»»

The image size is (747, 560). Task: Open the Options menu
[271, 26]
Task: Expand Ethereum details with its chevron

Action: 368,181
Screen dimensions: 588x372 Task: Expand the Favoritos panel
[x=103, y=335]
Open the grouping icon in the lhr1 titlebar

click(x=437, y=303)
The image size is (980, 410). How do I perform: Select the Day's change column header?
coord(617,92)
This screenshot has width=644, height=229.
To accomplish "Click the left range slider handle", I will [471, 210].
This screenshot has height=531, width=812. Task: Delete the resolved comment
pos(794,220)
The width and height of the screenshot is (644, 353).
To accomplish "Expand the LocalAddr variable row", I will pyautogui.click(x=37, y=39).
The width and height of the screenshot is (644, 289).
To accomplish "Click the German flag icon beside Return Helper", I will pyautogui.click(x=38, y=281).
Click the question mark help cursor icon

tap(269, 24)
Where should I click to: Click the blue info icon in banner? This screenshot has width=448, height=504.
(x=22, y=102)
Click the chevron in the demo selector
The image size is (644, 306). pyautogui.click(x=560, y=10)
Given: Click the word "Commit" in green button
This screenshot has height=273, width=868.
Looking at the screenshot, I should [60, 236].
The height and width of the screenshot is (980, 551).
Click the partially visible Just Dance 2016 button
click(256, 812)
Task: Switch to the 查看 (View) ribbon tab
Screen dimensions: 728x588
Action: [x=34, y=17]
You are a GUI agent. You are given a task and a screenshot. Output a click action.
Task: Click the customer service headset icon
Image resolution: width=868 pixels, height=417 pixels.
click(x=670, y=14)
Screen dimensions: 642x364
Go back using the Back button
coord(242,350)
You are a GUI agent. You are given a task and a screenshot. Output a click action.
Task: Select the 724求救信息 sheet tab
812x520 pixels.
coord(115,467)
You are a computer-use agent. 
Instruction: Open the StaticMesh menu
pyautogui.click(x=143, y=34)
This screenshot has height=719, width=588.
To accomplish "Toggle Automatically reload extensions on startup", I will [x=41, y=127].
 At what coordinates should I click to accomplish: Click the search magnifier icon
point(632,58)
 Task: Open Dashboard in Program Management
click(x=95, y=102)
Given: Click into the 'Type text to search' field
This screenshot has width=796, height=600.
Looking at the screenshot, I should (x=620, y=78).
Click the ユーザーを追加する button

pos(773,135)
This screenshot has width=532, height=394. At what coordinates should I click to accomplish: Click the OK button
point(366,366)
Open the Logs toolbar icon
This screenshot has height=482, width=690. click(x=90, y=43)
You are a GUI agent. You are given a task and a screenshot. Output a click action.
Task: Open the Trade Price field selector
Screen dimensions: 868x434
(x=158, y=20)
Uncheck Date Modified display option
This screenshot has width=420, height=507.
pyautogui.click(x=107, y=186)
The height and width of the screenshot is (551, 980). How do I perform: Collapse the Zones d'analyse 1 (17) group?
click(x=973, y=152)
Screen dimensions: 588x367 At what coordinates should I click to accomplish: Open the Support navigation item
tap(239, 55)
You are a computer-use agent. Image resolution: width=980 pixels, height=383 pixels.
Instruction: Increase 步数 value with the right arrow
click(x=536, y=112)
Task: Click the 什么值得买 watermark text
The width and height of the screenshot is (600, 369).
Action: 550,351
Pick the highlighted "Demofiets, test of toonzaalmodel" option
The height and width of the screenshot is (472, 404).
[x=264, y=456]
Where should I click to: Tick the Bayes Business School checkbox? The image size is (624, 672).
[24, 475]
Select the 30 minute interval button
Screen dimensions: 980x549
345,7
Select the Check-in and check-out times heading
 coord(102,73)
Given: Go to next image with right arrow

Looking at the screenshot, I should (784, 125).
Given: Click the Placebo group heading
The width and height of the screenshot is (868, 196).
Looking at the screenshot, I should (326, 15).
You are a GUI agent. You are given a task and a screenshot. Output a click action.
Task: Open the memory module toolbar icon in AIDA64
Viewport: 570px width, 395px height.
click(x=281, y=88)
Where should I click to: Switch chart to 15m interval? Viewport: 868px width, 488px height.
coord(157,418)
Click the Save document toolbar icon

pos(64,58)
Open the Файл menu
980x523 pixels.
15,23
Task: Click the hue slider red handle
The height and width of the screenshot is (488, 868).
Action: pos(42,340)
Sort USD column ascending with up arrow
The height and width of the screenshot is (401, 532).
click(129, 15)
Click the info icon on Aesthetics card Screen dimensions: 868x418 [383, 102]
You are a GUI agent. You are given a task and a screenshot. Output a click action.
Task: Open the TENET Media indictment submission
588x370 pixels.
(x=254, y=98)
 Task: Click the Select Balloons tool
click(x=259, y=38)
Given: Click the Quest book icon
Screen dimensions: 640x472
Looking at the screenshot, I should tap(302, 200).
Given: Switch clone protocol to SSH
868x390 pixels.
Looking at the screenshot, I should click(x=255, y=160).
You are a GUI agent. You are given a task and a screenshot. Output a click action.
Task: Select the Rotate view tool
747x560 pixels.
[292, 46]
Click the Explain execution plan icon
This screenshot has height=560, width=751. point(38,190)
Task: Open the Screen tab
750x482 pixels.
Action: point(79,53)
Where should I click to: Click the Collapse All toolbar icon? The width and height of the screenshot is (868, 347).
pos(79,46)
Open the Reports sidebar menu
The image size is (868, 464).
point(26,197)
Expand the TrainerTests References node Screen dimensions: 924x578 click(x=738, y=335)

««

[HOW TO COMPLETE THIS TASK]
Please give the records again exactly as they are.

[THE COMPLETED TASK]
The image size is (747, 560). Task: Open the Options menu
[271, 26]
Task: Expand Ethereum details with its chevron

Action: 368,181
Screen dimensions: 588x372 Task: Expand the Favoritos panel
[x=103, y=335]
Open the grouping icon in the lhr1 titlebar

click(x=437, y=303)
The image size is (980, 410). How do I perform: Select the Day's change column header?
coord(617,92)
This screenshot has width=644, height=229.
To accomplish "Click the left range slider handle", I will [471, 210].
This screenshot has height=531, width=812. Task: Delete the resolved comment
pos(794,220)
The width and height of the screenshot is (644, 353).
To accomplish "Expand the LocalAddr variable row", I will pyautogui.click(x=37, y=39).
The width and height of the screenshot is (644, 289).
To accomplish "Click the German flag icon beside Return Helper", I will pyautogui.click(x=38, y=281).
Click the question mark help cursor icon

tap(269, 24)
Where should I click to: Click the blue info icon in banner? This screenshot has width=448, height=504.
(x=22, y=102)
Click the chevron in the demo selector
The image size is (644, 306). pyautogui.click(x=560, y=10)
Given: Click the word "Commit" in green button
This screenshot has height=273, width=868.
Looking at the screenshot, I should [60, 236].
The height and width of the screenshot is (980, 551).
Click the partially visible Just Dance 2016 button
click(256, 812)
Task: Switch to the 查看 (View) ribbon tab
Screen dimensions: 728x588
Action: [x=34, y=17]
You are a GUI agent. You are given a task and a screenshot. Output a click action.
Task: Click the customer service headset icon
Image resolution: width=868 pixels, height=417 pixels.
click(x=670, y=14)
Screen dimensions: 642x364
Go back using the Back button
coord(242,350)
You are a GUI agent. You are given a task and a screenshot. Output a click action.
Task: Select the 724求救信息 sheet tab
812x520 pixels.
coord(115,467)
You are a computer-use agent. 
Instruction: Open the StaticMesh menu
pyautogui.click(x=143, y=34)
This screenshot has height=719, width=588.
To accomplish "Toggle Automatically reload extensions on startup", I will [x=41, y=127].
 At what coordinates should I click to accomplish: Click the search magnifier icon
point(632,58)
 Task: Open Dashboard in Program Management
click(x=95, y=102)
Given: Click into the 'Type text to search' field
This screenshot has width=796, height=600.
Looking at the screenshot, I should (x=620, y=78).
Click the ユーザーを追加する button

pos(773,135)
This screenshot has width=532, height=394. At what coordinates should I click to accomplish: Click the OK button
point(366,366)
Open the Logs toolbar icon
This screenshot has height=482, width=690. click(x=90, y=43)
You are a GUI agent. You are given a task and a screenshot. Output a click action.
Task: Open the Trade Price field selector
Screen dimensions: 868x434
(x=158, y=20)
Uncheck Date Modified display option
This screenshot has width=420, height=507.
pyautogui.click(x=107, y=186)
The height and width of the screenshot is (551, 980). How do I perform: Collapse the Zones d'analyse 1 (17) group?
click(x=973, y=152)
Screen dimensions: 588x367 At what coordinates should I click to accomplish: Open the Support navigation item
tap(239, 55)
You are a computer-use agent. Image resolution: width=980 pixels, height=383 pixels.
Instruction: Increase 步数 value with the right arrow
click(x=536, y=112)
Task: Click the 什么值得买 watermark text
The width and height of the screenshot is (600, 369).
Action: 550,351
Pick the highlighted "Demofiets, test of toonzaalmodel" option
The height and width of the screenshot is (472, 404).
[x=264, y=456]
Where should I click to: Tick the Bayes Business School checkbox? The image size is (624, 672).
[24, 475]
Select the 30 minute interval button
Screen dimensions: 980x549
345,7
Select the Check-in and check-out times heading
 coord(102,73)
Given: Go to next image with right arrow

Looking at the screenshot, I should (784, 125).
Given: Click the Placebo group heading
The width and height of the screenshot is (868, 196).
Looking at the screenshot, I should (326, 15).
You are a GUI agent. You are given a task and a screenshot. Output a click action.
Task: Open the memory module toolbar icon in AIDA64
Viewport: 570px width, 395px height.
click(x=281, y=88)
Where should I click to: Switch chart to 15m interval? Viewport: 868px width, 488px height.
coord(157,418)
Click the Save document toolbar icon

pos(64,58)
Open the Файл menu
980x523 pixels.
15,23
Task: Click the hue slider red handle
The height and width of the screenshot is (488, 868).
Action: pos(42,340)
Sort USD column ascending with up arrow
The height and width of the screenshot is (401, 532).
click(129, 15)
Click the info icon on Aesthetics card Screen dimensions: 868x418 [383, 102]
You are a GUI agent. You are given a task and a screenshot. Output a click action.
Task: Open the TENET Media indictment submission
588x370 pixels.
(x=254, y=98)
 Task: Click the Select Balloons tool
click(x=259, y=38)
Given: Click the Quest book icon
Screen dimensions: 640x472
Looking at the screenshot, I should tap(302, 200).
Given: Switch clone protocol to SSH
868x390 pixels.
Looking at the screenshot, I should click(x=255, y=160).
You are a GUI agent. You are given a task and a screenshot. Output a click action.
Task: Select the Rotate view tool
747x560 pixels.
[292, 46]
Click the Explain execution plan icon
This screenshot has height=560, width=751. point(38,190)
Task: Open the Screen tab
750x482 pixels.
Action: point(79,53)
Where should I click to: Click the Collapse All toolbar icon? The width and height of the screenshot is (868, 347).
pos(79,46)
Open the Reports sidebar menu
The image size is (868, 464).
point(26,197)
Expand the TrainerTests References node Screen dimensions: 924x578 click(x=738, y=335)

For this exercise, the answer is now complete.